Sariel recovers first. "Then you'll die together! Archers—"
The arrows fly.
I throw up my hands instinctively. Golden light flares, and the arrows... stop. Suspended in mid-air, wrapped in vines that catch them gently and lower them to the ground.
"How did I—" I stare at my hands.
"You used my magic," the Thorn King says. "Thorns. And I used yours—the light."
We look at each other, and in that moment, I understand. The binding didn't just connect us. It made us stronger. Together, we're what the covenant always needed—perfect balance.
Sariel sees it too. Her face goes white with fury.
"Formation!" she screams at her soldiers. "Surround them! Don't let them touch the Heart Tree!"
But it's too late.
The Heart Tree itself has been watching, waiting. Now it responds to the completed binding. Roots burst from the earth, wrapping around Sariel's forces. Branches reach down like protective arms, shielding us.
And from deep within the trunk, a door opens.
Not carved—just appearing, like it was always there but hidden. Light spills from inside, golden and silver mixed together. And with it comes a voice. Not words, but feelings so powerful they drive us both to our knees.
Enter. Complete the covenant. Become what you were meant to be.
"No!" Sariel breaks free from the roots holding her, sprinting toward us. "You can't! If you finish the binding, if you become the bridge—"
"What?" I challenge her. "What happens if we complete it?"
"You'll become immortal!" she shrieks. "Bound to the forest forever, just like he is! You'll lose your humanity, your freedom—everything! Is that what you want? To be trapped in this cursed place for eternity?"
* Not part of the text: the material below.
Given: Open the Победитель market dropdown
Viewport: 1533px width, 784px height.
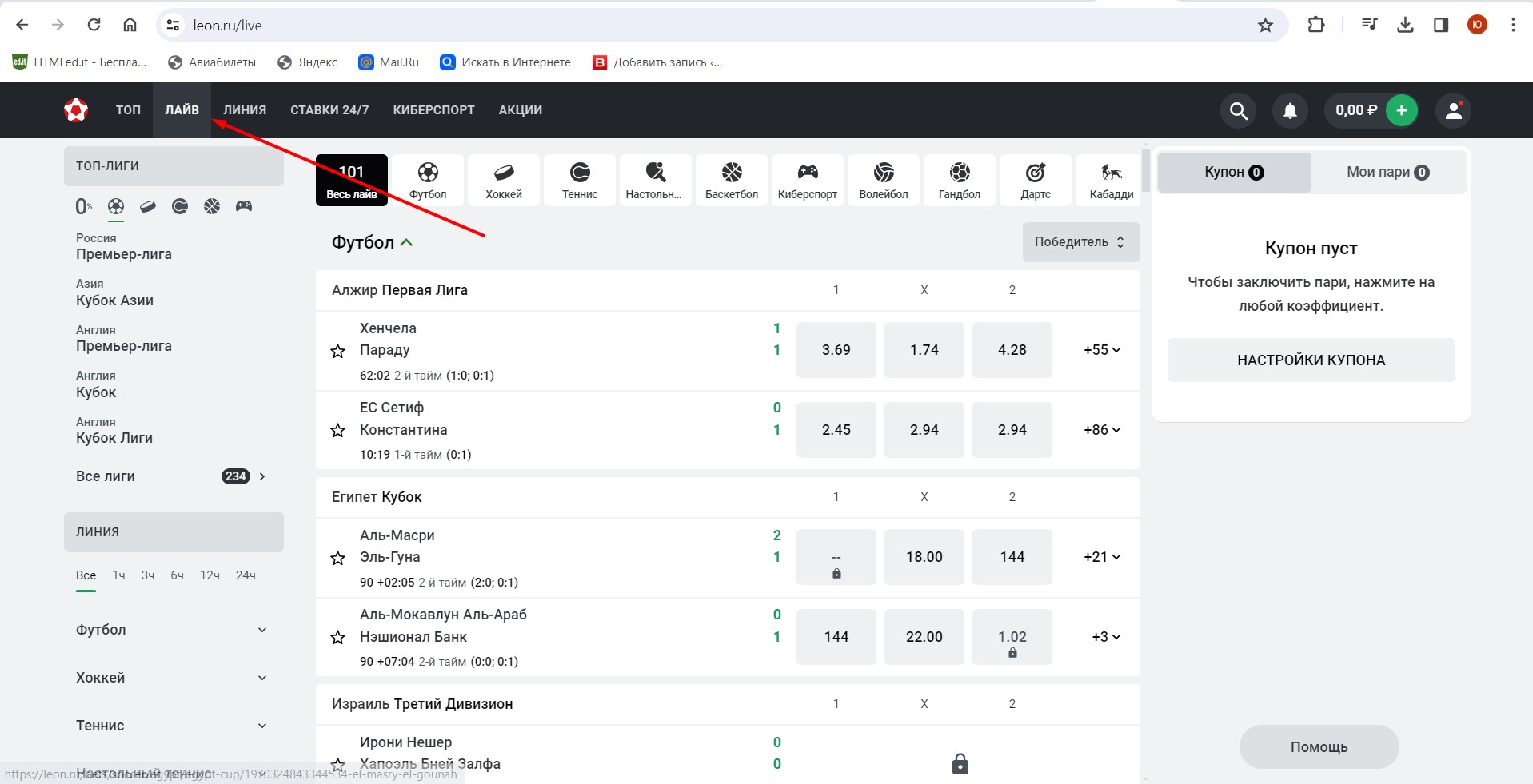Looking at the screenshot, I should pos(1080,242).
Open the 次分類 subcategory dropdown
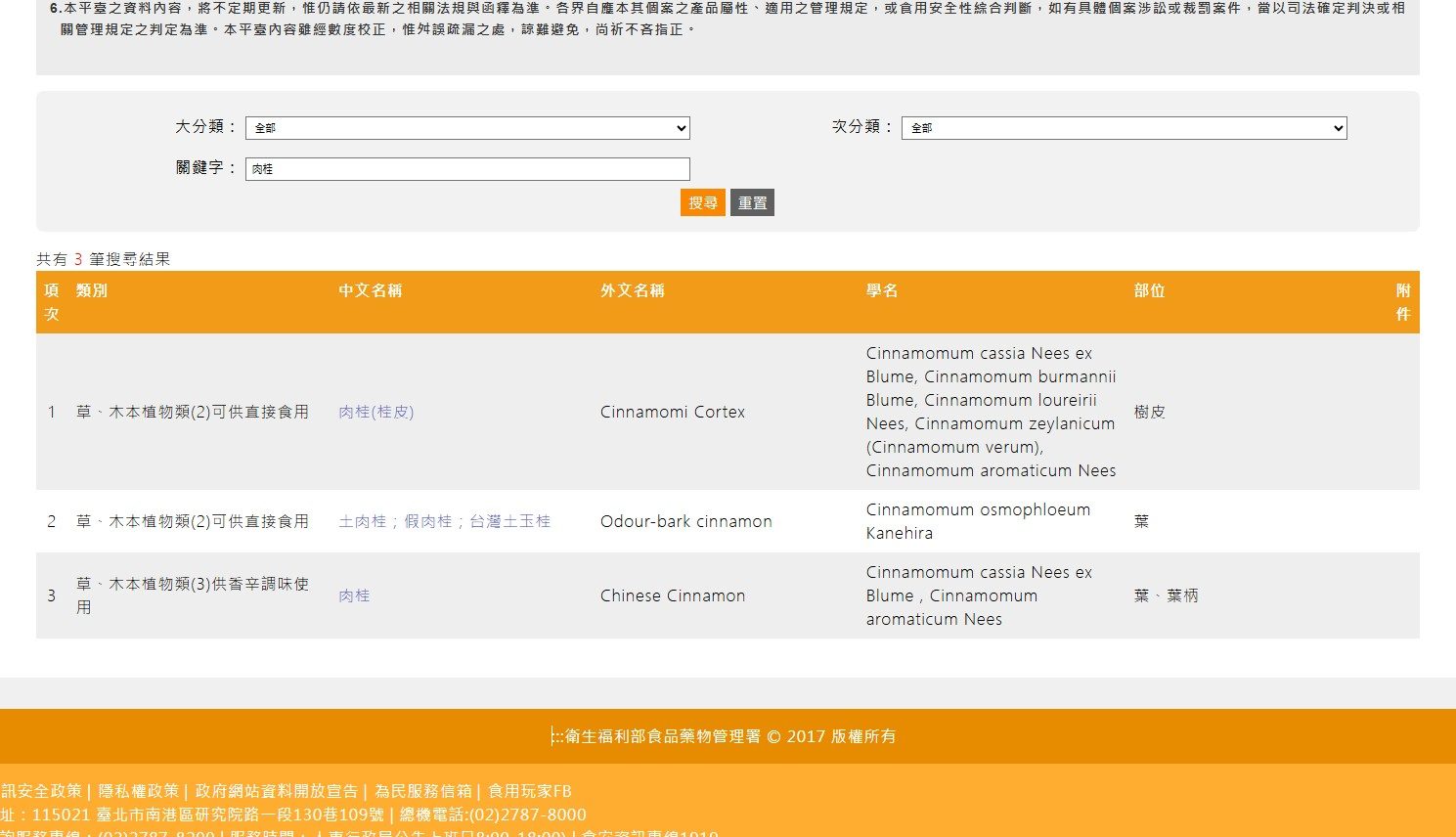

I freeze. Immortal. Trapped. Forever.
The Thorn King's hand tightens on mine. "She's telling the truth," he says quietly. "If we complete the binding through the Heart Tree, we'll become part of the forest itself. Guardians. Eternal." His storm-gray eyes meet mine. "Is that what you want?"
"I don't—" My voice cracks. "I don't know."
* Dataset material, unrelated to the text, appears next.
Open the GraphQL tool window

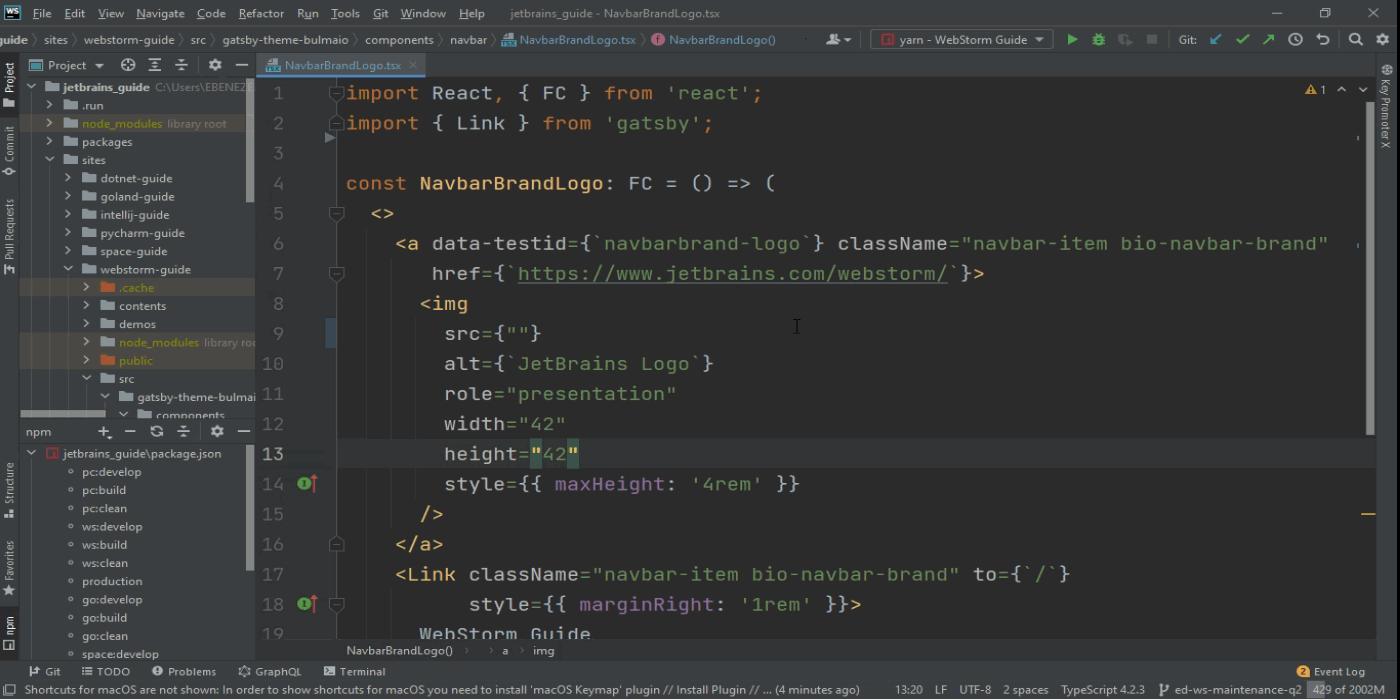click(270, 671)

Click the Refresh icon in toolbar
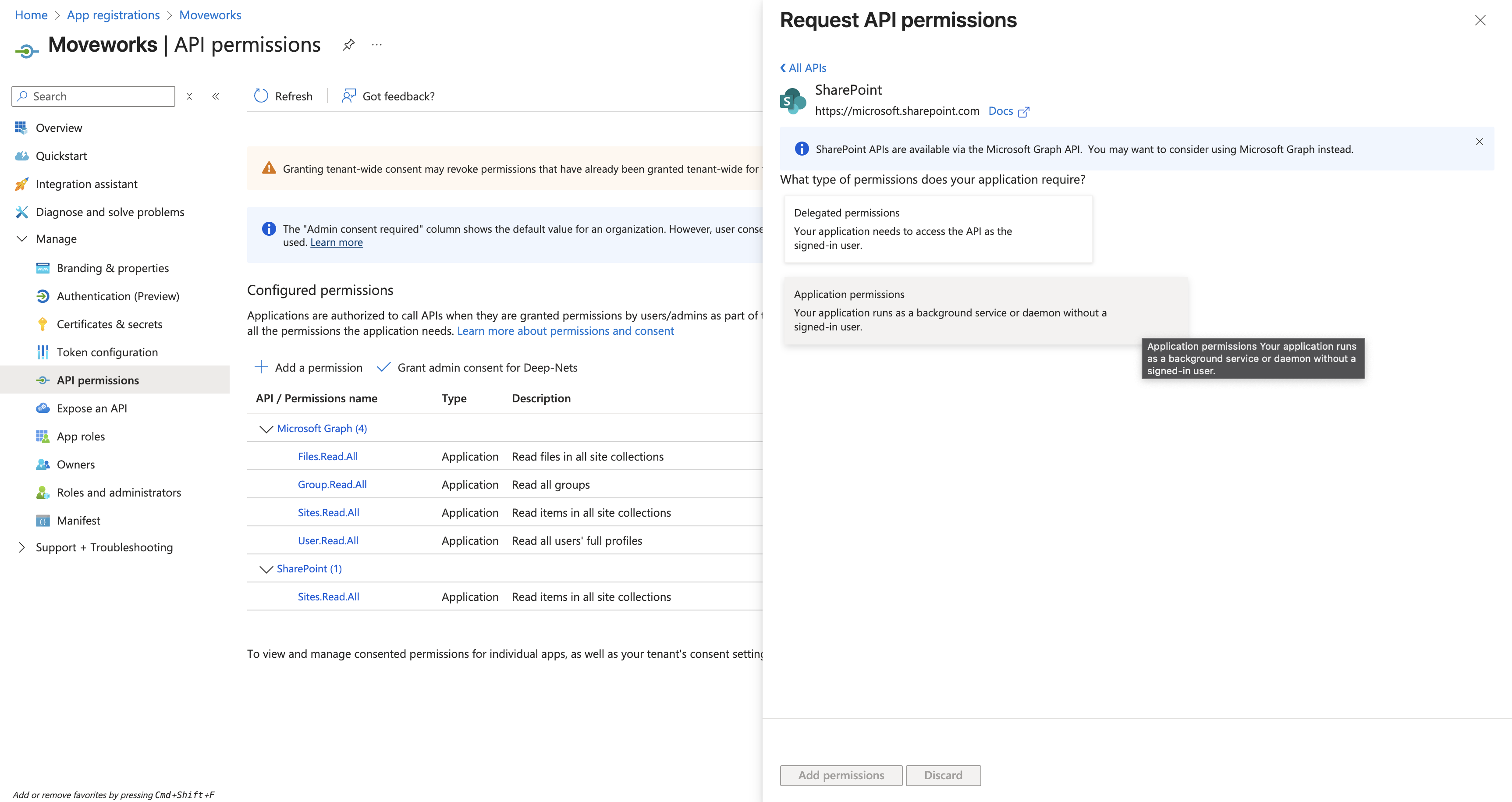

Because yesterday I was nobody. The family shame locked in an attic. And now I'm being asked to bind myself forever to a man I barely know, to a forest that might consume me, to a future I can't imagine.
"You don't have to do this," the Thorn King says, and I hear real concern in his voice. "We can fight them. Try to escape. I won't force you into eternity with me."
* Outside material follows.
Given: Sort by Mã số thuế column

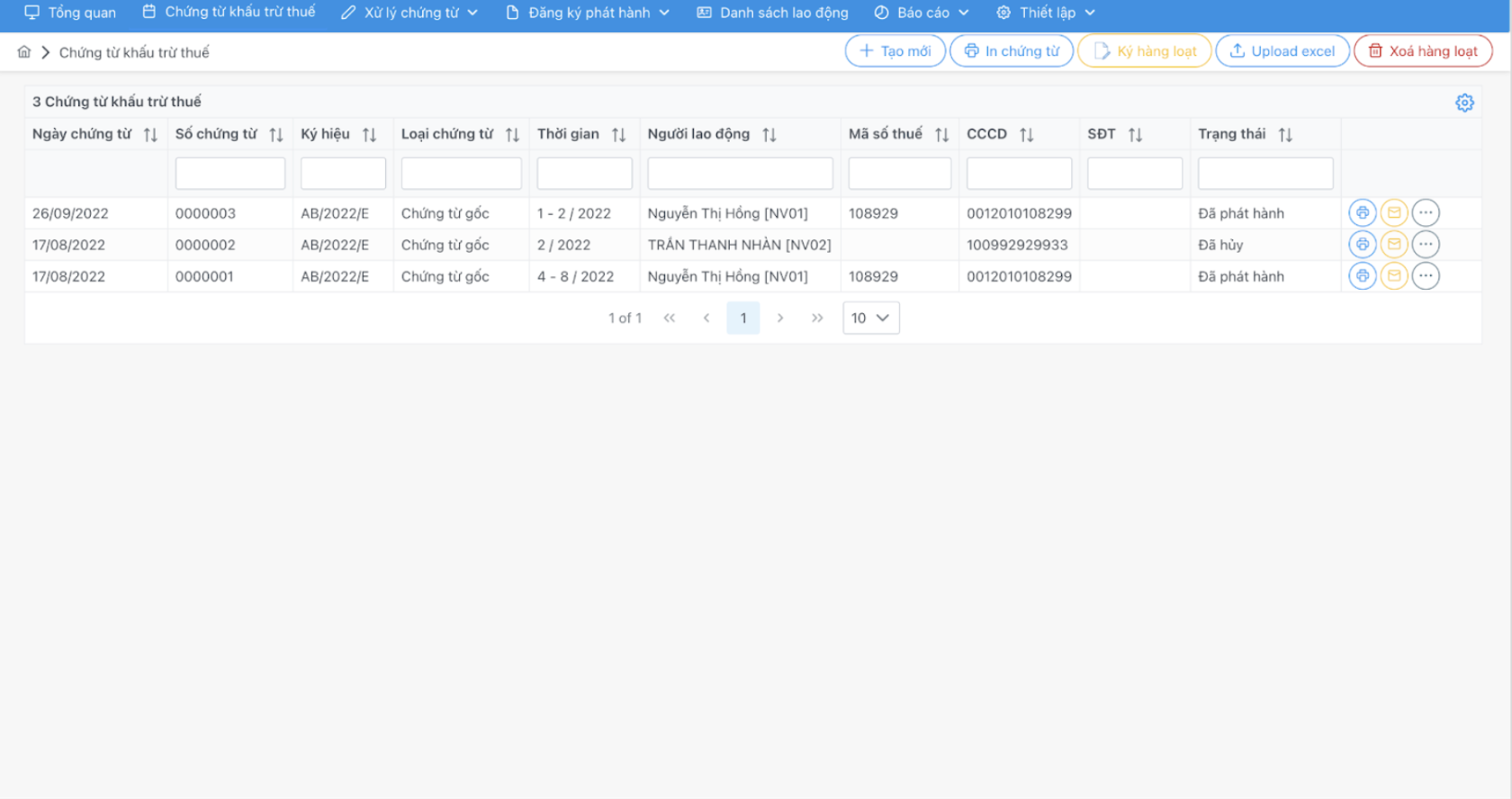Looking at the screenshot, I should [x=941, y=135].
"But if we don't complete it, the forest dies," I whisper.
"Yes."
"And the kingdom dies with it."
"Eventually, yes."
"And Sariel wins."
His jaw clenches. "Yes."
I look at Sariel, mad with power and fear. At the soldiers who followed her orders without question. At the burning torches meant to destroy everything.
Then I look at the Thorn King. At his flower-marked arms. At his face, no longer empty but filled with emotion—fear and hope and something that might be the beginning of trust.
"I've spent my whole life being small," I say slowly. "Being nothing. Accepting scraps and calling it kindness." I turn to face the Heart Tree's open door. "I won't do that anymore."
"Lyssara—"
"I choose this." I step toward the light. "I choose life. And death. And balance. And you."
The Thorn King's expression transforms—shock melting into something fierce and grateful.
"Together, then." He matches my step.
We walk toward the door hand in hand. Behind us, Sariel screams orders. Arrows fly. Fire roars.
But the Heart Tree protects its chosen ones.
We cross the threshold into light.
And everything changes.
The garden vanishes. The soldiers vanish. Even Sariel's screaming fades to nothing.
We're standing in a place that isn't a place—pure light and shadow swirling together, warm and cold, life and death dancing around us.
And before us, taking shape from the light itself, is a woman.
She's made of starlight and tree bark, flowers and thorns, everything the forest is and was and could be. Her eyes are ancient beyond measure.
"Welcome," the Forest Spirit says, her voice like wind through leaves. "You have chosen to bind yourselves as guardians. But before I complete the covenant, you must understand what you're accepting."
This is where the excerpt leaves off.